Next Year in Jerusalem!

Page No.16

At the end of the Seder, the last thing that is said is “L'shanah haba'ah biyerushalayim”, which, translated, means, “Next year in Jerusalem!” This is very significant, for a number of reasons.

First, it indicates a yearning to see prophecy fulfilled. For centuries, the Jewish people have been trusting in the Word of God, spoken through His prophets concerning the re-gathering of God’s People in the Land of Israel. Here’s one example of many of this: “I will you from the peoples and assemble you out of the countries among which you have been scattered, and I will give you the land of Israel.” (Ezekiel 11:17)

Israel has only been a nation since 1948, and Jerusalem has only been back in Jewish hands since 1967. We are living in a time of fulfilled prophecy. Interestingly, Israel is the only nation in human history that has been resurrected after 2,000 years. And, Hebrew is the only language that has been brought back to life after a similar amount of time.

#### [SUPPLIED INFORMATION]
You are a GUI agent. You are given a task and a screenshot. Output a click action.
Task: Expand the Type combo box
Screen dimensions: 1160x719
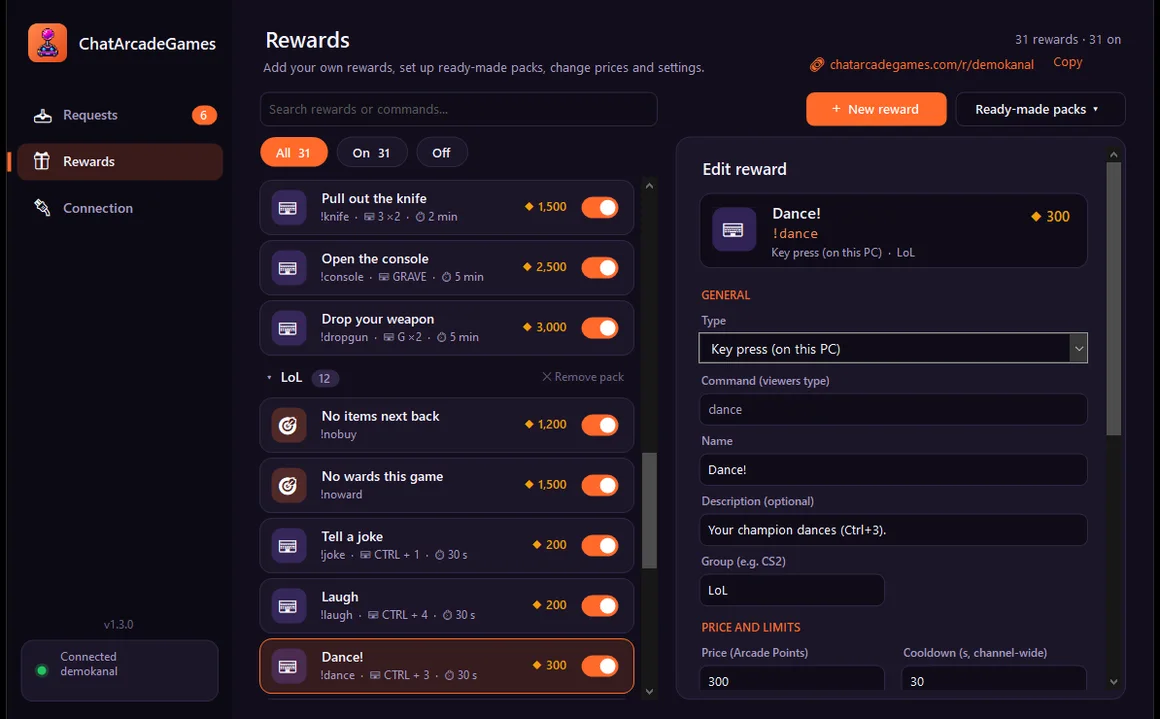point(893,348)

#### [JOBS]
A – Substitute "restored" for "resurrected" in the Seder passage, and write out the portion starting at "Israel has only" and ending at "amount of time.".
B – Continue the Seder passage from the point where it stops.

#### [PER-TASK ANSWERS]
A –
Israel has only been a nation since 1948, and Jerusalem has only been back in Jewish hands since 1967. We are living in a time of fulfilled prophecy. Interestingly, Israel is the only nation in human history that has been restored after 2,000 years. And, Hebrew is the only language that has been brought back to life after a similar amount of time.

B –
Anyone who thinks the Bible is just a collection of myths should realize that it is actually as current as today’s newspaper. We are living in a time when we are seeing age-old biblical prophecies come to pass about Israel. And, it is the same prophets who also spoke in a crystal-clear way about the Messiah.

The second thing that is interesting about ending the Seder by looking to Jerusalem in the future is that the Bible does the same thing. The last book of the New Testament, the Book of Revelation, in the next to last chapter, says this: “And I saw the holy city, New Jerusalem, coming down out of heaven from God, made ready as a bride adorned for her husband.” (Revelation 21:2)

As these articles have demonstrated, clearly Passover is more than a recounting of past history. Contained within it is a hopeful expectation of God fulfilling His Word in miraculous ways for His people.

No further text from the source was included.